-- Start --

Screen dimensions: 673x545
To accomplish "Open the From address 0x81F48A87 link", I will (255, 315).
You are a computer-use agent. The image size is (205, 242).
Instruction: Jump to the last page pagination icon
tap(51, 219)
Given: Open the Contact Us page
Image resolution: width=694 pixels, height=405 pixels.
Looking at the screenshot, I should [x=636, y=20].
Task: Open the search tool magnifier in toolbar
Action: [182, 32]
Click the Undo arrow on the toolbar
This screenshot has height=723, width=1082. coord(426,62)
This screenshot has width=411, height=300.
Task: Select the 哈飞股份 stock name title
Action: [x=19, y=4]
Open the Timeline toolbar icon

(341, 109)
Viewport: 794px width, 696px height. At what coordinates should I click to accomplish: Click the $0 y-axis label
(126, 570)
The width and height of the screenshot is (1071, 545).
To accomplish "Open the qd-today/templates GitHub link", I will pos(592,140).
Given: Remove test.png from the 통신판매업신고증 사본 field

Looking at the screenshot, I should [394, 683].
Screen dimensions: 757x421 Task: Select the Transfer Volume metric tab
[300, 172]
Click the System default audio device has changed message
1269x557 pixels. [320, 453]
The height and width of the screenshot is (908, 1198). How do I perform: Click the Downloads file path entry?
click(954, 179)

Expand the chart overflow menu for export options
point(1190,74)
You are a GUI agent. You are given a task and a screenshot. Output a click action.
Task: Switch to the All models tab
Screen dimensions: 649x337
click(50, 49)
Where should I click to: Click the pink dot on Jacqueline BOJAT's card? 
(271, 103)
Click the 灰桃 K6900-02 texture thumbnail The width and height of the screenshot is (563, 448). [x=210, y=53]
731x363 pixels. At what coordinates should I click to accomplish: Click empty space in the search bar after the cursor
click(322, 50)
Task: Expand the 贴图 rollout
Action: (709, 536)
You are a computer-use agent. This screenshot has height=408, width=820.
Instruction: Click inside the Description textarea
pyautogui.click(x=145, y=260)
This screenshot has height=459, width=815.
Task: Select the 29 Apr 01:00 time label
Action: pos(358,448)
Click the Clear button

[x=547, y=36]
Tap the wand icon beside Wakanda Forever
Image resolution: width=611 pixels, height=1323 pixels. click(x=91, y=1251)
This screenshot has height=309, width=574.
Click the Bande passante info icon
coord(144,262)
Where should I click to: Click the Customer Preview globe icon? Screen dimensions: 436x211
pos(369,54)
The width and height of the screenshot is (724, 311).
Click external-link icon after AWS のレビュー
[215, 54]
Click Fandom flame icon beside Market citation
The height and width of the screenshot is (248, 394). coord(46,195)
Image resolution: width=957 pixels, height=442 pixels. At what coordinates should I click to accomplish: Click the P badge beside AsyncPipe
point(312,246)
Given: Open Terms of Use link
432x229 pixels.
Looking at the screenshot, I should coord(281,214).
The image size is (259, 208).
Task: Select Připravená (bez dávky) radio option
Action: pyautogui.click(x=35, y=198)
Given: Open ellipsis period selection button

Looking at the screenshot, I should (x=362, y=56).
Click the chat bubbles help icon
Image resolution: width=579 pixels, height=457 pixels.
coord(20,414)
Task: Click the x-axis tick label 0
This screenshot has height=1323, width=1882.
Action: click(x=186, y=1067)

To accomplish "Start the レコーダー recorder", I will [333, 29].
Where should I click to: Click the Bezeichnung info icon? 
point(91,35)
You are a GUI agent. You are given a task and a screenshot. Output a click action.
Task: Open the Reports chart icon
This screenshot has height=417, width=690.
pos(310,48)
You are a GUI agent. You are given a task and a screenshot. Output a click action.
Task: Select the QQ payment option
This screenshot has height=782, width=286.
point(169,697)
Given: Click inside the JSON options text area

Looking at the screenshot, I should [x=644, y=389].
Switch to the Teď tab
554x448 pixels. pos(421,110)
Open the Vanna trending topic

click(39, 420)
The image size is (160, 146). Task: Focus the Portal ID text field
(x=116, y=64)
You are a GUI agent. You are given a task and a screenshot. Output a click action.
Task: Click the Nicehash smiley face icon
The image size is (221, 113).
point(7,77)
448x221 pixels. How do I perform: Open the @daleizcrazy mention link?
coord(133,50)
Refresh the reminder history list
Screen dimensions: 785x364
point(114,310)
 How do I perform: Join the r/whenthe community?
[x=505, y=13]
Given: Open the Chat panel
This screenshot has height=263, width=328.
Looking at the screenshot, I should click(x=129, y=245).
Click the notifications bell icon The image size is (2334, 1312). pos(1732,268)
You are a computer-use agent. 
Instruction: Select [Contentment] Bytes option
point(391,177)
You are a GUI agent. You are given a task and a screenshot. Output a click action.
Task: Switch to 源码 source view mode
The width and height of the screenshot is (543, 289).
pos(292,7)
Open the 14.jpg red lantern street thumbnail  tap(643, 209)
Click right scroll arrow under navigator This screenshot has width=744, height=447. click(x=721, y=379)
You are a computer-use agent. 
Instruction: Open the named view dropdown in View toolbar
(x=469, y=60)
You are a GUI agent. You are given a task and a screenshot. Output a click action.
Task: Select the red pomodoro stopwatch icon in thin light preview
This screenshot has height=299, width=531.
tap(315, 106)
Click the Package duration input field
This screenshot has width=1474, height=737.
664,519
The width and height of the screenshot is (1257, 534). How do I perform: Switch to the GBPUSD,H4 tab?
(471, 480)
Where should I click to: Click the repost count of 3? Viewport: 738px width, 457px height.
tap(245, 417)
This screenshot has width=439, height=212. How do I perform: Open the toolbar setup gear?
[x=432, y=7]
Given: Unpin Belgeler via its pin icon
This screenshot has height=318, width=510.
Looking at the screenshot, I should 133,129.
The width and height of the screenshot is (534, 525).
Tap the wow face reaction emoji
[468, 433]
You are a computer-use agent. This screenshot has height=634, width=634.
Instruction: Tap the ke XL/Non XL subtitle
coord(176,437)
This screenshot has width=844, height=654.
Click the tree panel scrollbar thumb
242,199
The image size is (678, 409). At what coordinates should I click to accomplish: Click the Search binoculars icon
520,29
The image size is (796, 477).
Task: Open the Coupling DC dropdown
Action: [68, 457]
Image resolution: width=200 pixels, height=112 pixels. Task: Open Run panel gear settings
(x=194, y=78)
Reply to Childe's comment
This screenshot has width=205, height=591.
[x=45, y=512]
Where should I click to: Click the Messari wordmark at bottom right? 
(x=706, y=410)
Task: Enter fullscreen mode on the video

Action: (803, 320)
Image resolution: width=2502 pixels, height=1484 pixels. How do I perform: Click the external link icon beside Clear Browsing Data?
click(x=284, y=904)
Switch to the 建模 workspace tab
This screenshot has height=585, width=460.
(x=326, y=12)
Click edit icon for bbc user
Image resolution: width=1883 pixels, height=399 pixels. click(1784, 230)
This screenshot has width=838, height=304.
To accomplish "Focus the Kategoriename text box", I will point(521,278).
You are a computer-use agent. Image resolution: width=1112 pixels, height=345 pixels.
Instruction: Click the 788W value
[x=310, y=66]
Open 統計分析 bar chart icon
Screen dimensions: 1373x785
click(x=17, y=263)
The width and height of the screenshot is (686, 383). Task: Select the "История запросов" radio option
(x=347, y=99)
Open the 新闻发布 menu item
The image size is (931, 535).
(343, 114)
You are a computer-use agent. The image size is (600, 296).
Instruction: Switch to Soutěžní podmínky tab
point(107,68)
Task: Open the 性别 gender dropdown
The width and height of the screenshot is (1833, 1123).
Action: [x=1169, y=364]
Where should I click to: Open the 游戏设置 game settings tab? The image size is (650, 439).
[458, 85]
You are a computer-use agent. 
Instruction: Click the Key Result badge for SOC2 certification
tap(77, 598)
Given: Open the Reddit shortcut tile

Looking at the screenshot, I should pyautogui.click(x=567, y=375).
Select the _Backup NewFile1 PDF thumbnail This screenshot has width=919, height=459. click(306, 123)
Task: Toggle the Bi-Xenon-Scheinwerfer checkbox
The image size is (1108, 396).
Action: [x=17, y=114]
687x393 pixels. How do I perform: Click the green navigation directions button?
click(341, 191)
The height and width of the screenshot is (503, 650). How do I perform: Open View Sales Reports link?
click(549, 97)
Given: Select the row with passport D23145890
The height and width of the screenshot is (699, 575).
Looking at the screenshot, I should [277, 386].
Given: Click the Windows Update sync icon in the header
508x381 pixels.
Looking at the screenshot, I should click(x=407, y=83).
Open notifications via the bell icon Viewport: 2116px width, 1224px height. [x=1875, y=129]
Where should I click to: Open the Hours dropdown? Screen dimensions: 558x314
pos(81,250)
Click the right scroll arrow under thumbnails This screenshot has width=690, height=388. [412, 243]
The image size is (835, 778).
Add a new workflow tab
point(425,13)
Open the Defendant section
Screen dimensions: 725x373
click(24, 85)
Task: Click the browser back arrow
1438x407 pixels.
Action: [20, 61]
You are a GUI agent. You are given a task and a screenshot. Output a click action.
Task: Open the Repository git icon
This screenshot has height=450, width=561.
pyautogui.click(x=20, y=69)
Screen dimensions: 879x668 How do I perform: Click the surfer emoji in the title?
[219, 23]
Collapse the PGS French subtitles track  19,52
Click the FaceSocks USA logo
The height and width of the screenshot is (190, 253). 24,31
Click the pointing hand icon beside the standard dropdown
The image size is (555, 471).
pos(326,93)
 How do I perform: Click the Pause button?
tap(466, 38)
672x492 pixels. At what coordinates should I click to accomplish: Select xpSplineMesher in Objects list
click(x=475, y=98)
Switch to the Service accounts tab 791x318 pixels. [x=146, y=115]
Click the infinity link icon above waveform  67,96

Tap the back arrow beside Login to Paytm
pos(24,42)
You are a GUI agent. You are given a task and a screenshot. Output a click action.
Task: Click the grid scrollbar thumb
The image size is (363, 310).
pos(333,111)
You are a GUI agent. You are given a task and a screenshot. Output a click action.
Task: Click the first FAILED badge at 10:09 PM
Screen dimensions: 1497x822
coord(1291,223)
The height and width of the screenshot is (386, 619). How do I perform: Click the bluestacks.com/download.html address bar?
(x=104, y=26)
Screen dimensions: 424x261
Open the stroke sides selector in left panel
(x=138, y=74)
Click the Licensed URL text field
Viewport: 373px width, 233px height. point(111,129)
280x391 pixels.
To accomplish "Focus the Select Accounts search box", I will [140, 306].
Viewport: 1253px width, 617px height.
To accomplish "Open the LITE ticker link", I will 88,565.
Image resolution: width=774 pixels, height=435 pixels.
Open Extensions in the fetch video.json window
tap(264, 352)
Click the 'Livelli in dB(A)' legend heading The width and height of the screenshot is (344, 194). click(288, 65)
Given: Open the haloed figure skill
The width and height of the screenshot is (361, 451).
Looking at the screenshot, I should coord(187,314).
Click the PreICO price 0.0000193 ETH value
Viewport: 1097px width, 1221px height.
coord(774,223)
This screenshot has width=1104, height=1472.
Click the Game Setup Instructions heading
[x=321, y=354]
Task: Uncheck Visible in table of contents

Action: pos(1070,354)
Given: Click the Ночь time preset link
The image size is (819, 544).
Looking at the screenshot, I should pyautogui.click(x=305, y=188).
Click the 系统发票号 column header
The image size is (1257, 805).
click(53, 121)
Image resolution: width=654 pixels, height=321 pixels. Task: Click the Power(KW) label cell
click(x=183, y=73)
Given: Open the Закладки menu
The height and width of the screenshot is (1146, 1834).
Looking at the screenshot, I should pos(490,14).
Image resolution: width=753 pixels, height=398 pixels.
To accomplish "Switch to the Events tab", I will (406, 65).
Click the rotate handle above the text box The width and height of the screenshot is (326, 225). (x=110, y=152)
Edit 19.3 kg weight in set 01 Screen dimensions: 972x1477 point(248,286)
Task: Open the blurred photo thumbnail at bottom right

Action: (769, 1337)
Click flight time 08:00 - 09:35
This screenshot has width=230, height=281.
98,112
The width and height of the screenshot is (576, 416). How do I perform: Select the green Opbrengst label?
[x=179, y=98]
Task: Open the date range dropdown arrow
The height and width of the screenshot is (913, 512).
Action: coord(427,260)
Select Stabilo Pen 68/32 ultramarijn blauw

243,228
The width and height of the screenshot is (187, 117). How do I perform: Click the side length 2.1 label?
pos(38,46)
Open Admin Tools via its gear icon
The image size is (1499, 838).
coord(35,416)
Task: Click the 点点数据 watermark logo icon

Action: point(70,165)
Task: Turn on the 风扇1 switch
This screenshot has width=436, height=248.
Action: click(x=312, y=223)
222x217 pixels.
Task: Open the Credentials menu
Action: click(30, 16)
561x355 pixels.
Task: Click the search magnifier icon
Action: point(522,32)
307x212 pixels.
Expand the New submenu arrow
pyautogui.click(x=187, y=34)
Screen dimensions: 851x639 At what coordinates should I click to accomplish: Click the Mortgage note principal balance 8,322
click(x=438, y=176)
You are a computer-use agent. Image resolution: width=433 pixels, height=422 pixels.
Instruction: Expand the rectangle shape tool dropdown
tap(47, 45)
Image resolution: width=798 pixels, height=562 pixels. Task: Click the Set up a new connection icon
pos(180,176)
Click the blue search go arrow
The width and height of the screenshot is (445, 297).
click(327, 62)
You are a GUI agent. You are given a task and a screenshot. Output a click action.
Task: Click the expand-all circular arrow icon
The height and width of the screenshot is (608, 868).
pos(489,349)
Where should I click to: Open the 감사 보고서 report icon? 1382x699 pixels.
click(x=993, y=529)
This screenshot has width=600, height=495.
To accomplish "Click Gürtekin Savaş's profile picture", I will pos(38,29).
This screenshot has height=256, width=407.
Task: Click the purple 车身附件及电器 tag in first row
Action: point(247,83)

-- End --

Your goal: Pick out each line of the rows above that contains the string "info", and copy those lines in full.

Correct answer:
Click the Bande passante info icon
Where should I click to: Click the Bezeichnung info icon? 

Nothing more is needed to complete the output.